**What the task requires**
Count the lines in the rows below that contain the word "icon", with case counting, and reply with the number alone.

**Material for the task**
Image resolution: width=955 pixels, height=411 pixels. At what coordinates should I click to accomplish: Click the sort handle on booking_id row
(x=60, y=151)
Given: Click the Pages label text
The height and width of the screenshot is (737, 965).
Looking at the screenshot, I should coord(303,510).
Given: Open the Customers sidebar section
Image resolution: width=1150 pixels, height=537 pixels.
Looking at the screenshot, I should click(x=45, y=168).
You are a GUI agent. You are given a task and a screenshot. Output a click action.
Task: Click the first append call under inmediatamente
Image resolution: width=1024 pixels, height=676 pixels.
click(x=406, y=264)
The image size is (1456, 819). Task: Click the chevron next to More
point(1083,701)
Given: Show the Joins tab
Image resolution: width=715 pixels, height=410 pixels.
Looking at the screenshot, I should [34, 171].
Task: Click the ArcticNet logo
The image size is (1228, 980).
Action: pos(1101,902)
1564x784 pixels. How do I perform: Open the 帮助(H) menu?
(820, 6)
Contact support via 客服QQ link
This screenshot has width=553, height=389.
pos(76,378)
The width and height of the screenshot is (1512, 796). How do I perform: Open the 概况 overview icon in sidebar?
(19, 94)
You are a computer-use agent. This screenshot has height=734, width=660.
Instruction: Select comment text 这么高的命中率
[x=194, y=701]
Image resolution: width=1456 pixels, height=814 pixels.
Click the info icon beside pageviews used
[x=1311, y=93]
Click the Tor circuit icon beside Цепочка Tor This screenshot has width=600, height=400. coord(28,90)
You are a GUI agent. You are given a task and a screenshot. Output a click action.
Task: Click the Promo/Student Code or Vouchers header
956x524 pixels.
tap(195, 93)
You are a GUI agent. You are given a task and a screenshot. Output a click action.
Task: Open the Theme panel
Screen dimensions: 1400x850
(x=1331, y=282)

**Reply to the exercise**
3